Trends in Organisational Learning
I have been thinking about some broad trends in Organisational Learning, and sketched up this as a summary: it’s not intended to be definitive, but rather to indicate broad strokes, and to contextualise this as part of the move into the Social Age.
Codification: a big focus of Learning in legacy Organisations was to reduce complexity to ordered simplicity. What was it that people needed in order to be effective, and what were the ways to break that complexity down into constituent parts, to record it, and to push it into other peoples brains. Codification represented knowledge as a traceable and tradable commodity, and the primacy of systems that could capture and order it. Arguably this has been replaced by systems that can ‘find and sense make’ it: networks and communities, dealing in new types of knowledge that often defied simple codification.
Centralisation: centralised structures dominated early globalisation, with concurrent flows of stories outwards and back to the centre. But this reinforced cultural fragmentation and colonial models of growth, and has been largely eclipsed by distributed capability (driven by network effects) and fragmented capability (driven by outsourcing and cost cutting as markets adapt to need). The Social Age is represented by broadly distributed knowledge, and decentralised power, held in structures that sit alongside, not fully within, the parent Organisation. Sometimes i describe these as multi-dimensional: formal plus multi layered social structures.

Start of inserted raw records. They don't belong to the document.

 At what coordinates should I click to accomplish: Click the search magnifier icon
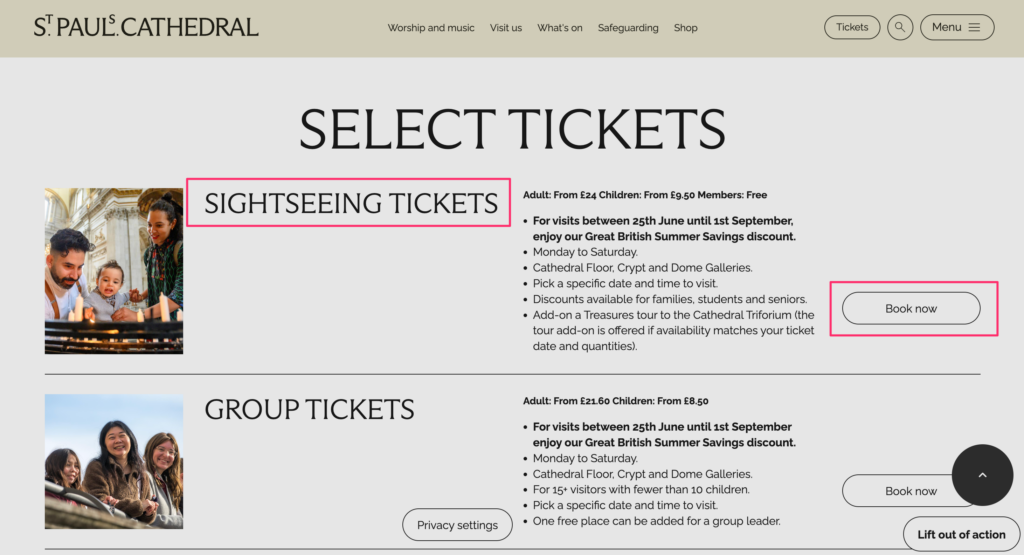point(899,27)
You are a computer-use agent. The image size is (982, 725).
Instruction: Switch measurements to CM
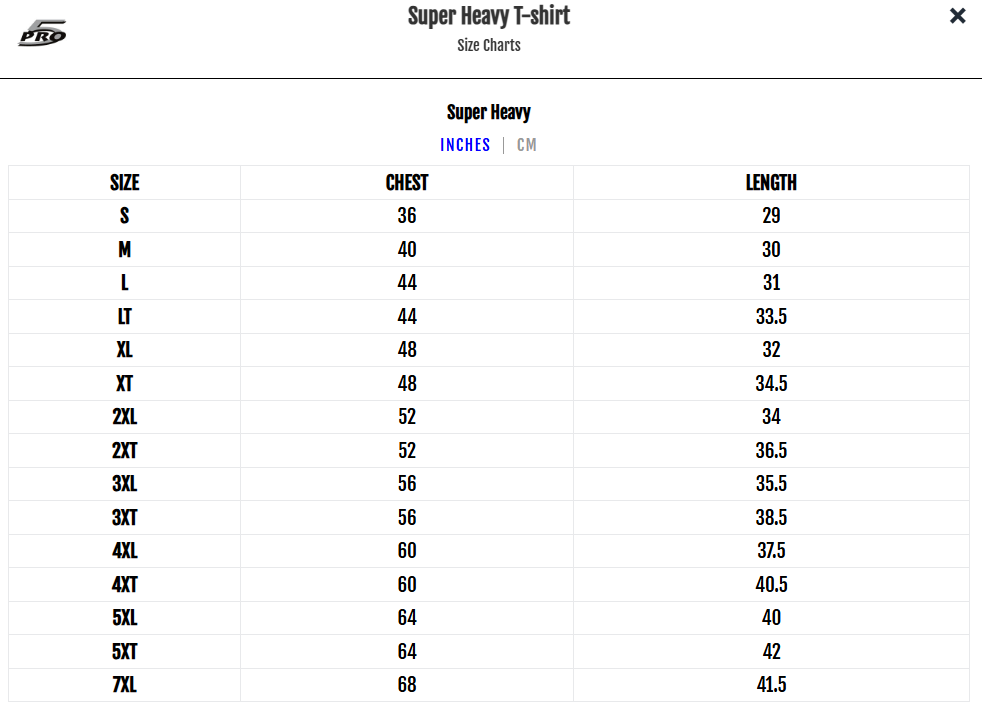(x=527, y=145)
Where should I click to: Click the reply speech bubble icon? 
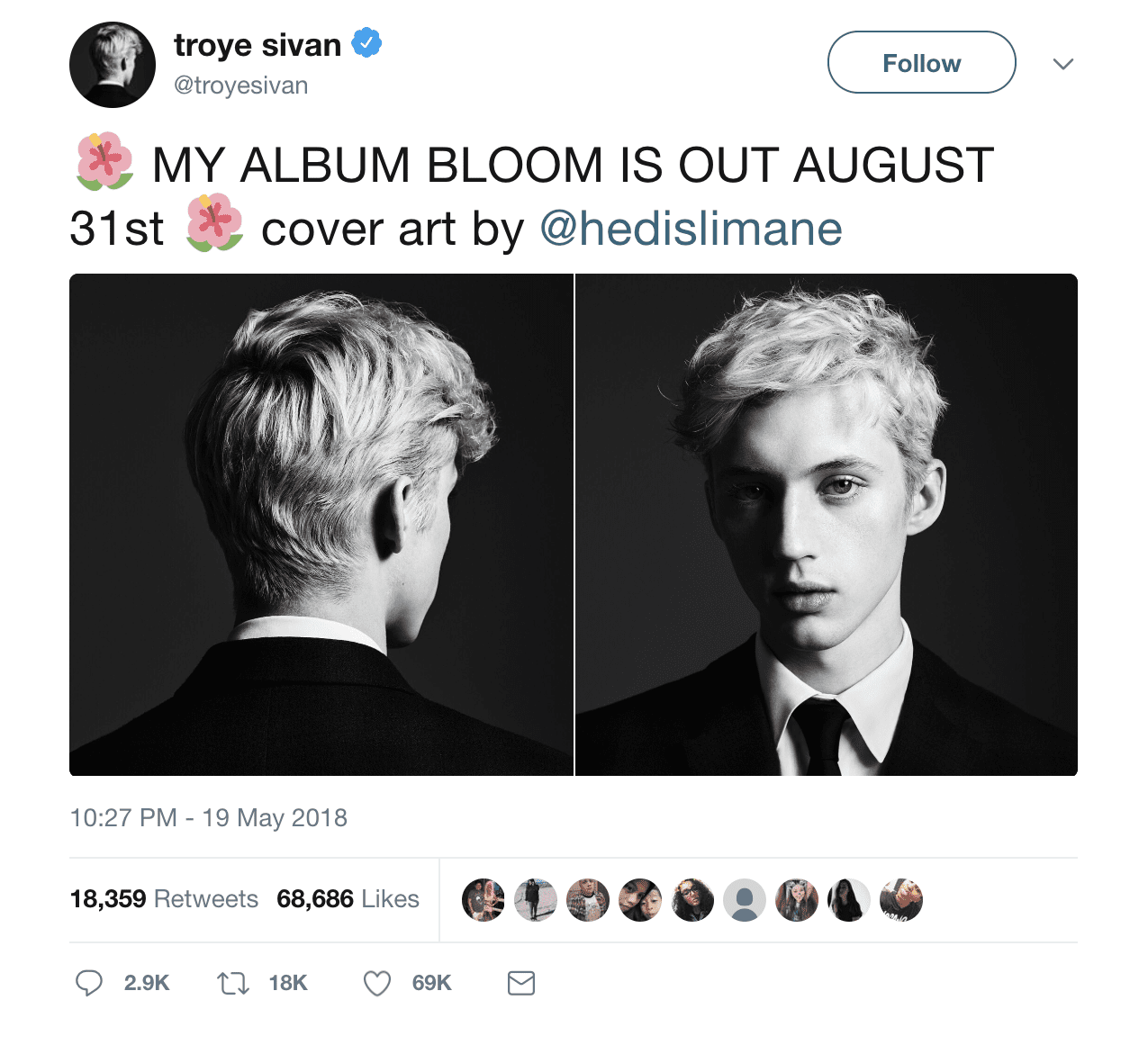pos(88,983)
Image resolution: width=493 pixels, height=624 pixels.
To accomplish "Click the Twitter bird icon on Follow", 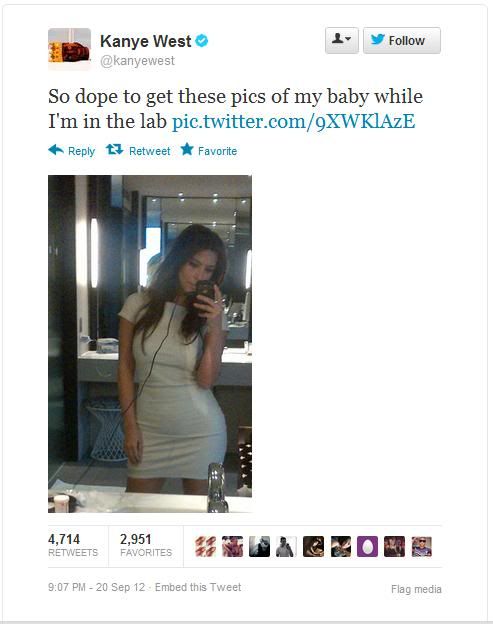I will coord(378,39).
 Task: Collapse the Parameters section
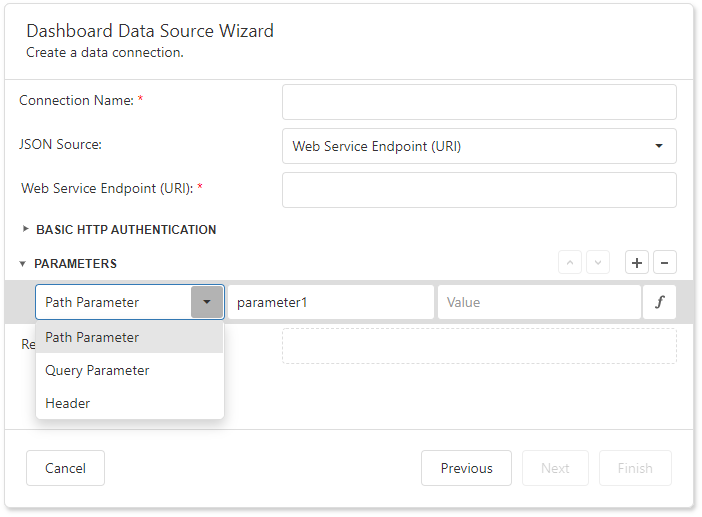click(x=23, y=264)
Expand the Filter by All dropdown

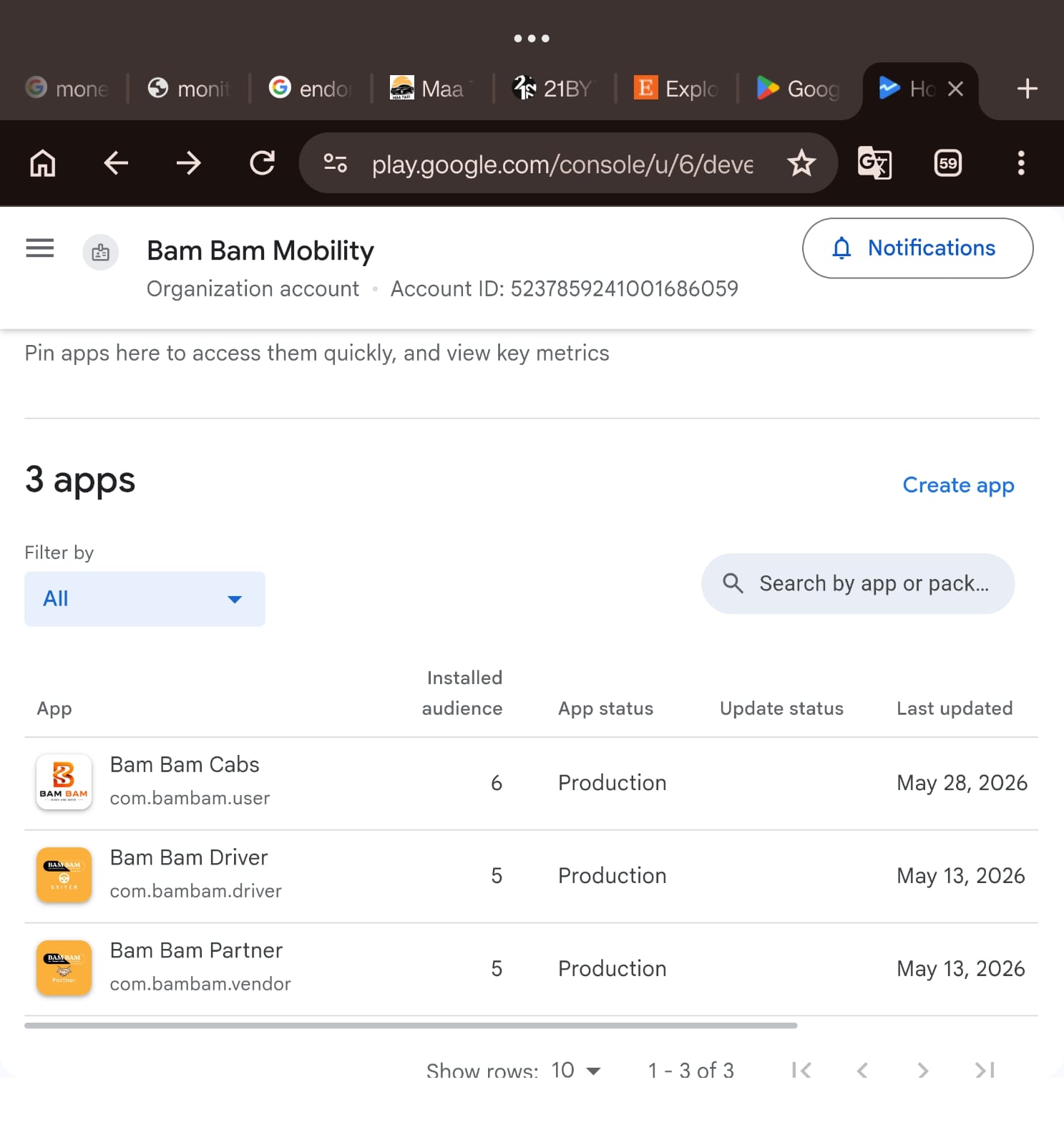point(145,599)
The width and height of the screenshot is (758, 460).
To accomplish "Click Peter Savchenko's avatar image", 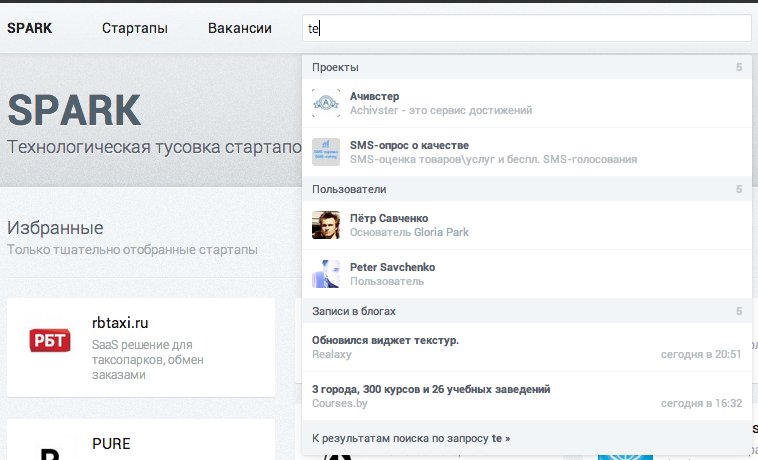I will [326, 274].
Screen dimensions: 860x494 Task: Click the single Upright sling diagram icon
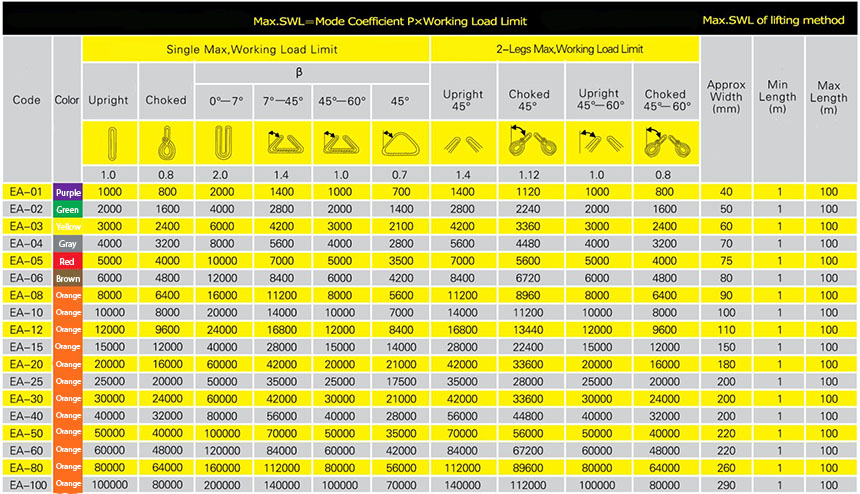[x=108, y=144]
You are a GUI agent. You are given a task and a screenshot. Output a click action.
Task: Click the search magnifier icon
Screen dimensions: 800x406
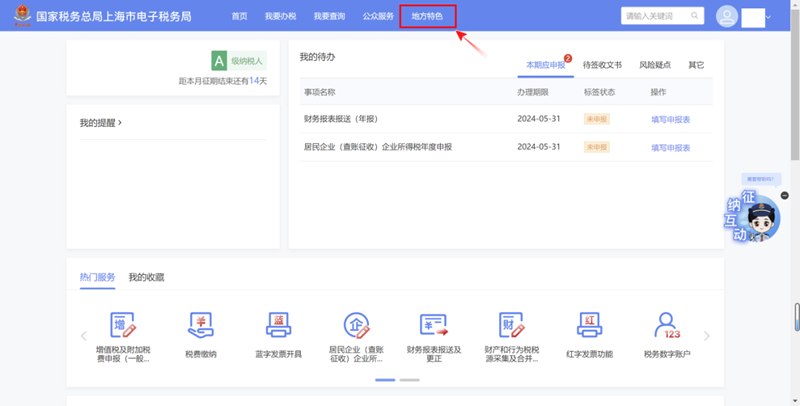(695, 16)
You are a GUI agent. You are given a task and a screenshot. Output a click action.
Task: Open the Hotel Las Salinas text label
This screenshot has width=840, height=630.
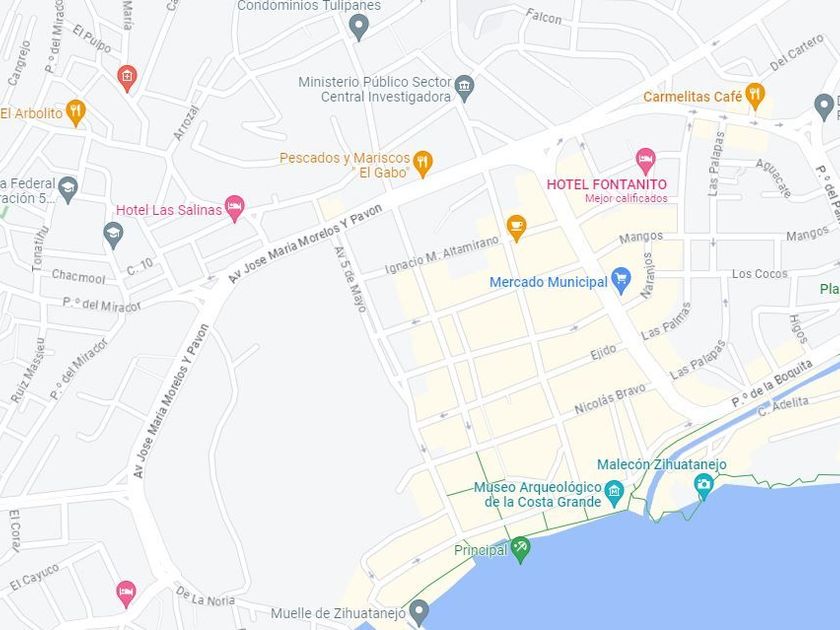(x=169, y=210)
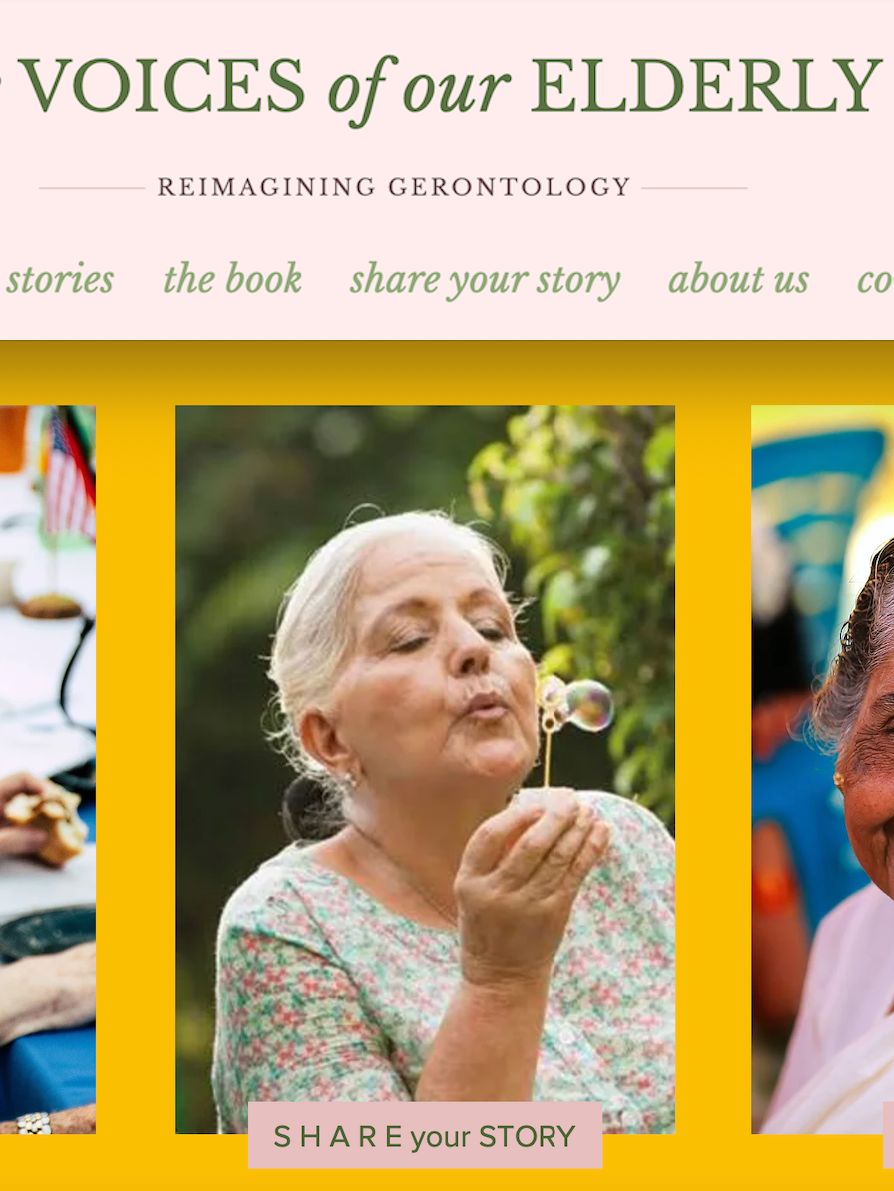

Conformity: a broad view of learning used to be one of conformity, whilst today it may be more about diversity. Models of teaching and assessment relied on replication to move to scale, whilst today we rely more on social aggregation and amplification to carry to scale. In that sense, older models of learning and development were fully premised on a ‘push’ through the system, whilst newer ones rely on us pulling.
Infrastructure: once a mainstay of Organisational being, infrastructure is increasingly something deconstructed and eroded in the quest for agility. The heavyweight systems of the past were largely a feature of the maturity of coding, and the lack fo defined market, whilst today we see much more lightweight technology running on common backbones, or possible due to the increased portability of data. Essentially we exist in diverse ecosystems of technology that are increasingly social in ownership, and hence trusted further. One other point: legacy Organisations were often hampered by complexity: the pioneering technology they once owned now stagnated into improper models of data management and held within power structures that constrain change.
Collaboration: moving to the other side of the model, a real trend is towards collaboration, and Complex Collaboration. Collaboration is about operating with those people you know, doing the things you know how to do, whilst Complex Collaboration means interconnecting into capability you have no current access to, to face unknown, or radically complex, challenges. The co-creation that we seek as part of Social Leadership is a function of this, and it typically moves beyond individual Domains. Building the capability to collaborate at scale will often form a central theme of the ‘future learning’ skills that Organisations discuss, but in reality it often relates to overcoming constraints that are put into place by the Organisation itself.
Capability: i think there is an increasing focus on individual capability, and agency, at scale. The ability of the individual to progress the common story, but also to act as a meaningful weak voice in the system. So not mindless repetition, or unquestioning action, but rather capability built upon thoughtful and reflective practice. Again, this feeds into plenty of Organisational language about change: how we ‘build’ the skills of the new learner, when perhaps we need instead to think more about how we support, or act in service of, them.
Change: a common theme is the need for change, but sometimes lacking a recognition that the first thing we have to change is ourselves. The Social Age provides a foundational shift in the context of change itself: modern learning Organisations will recognise this and address inequalities of power, and create opportunity, accordingly.
Agility: the byword for change is ‘agility’, and i think a broad trend in learning is towards the knowledge, skills, behaviours, and ability to reframe, that define it. Agility is not necessarily a specific skill, but rather a capability of analysis, and fluidity of response. Sometimes i will describe it not as the ability to solve a problem today, in one way, but rather the ability to solve it again tomorrow in a different way. It’s about the experiential building of rehearsed capability, well suited to Social Learning, and simulation, based approaches to learning.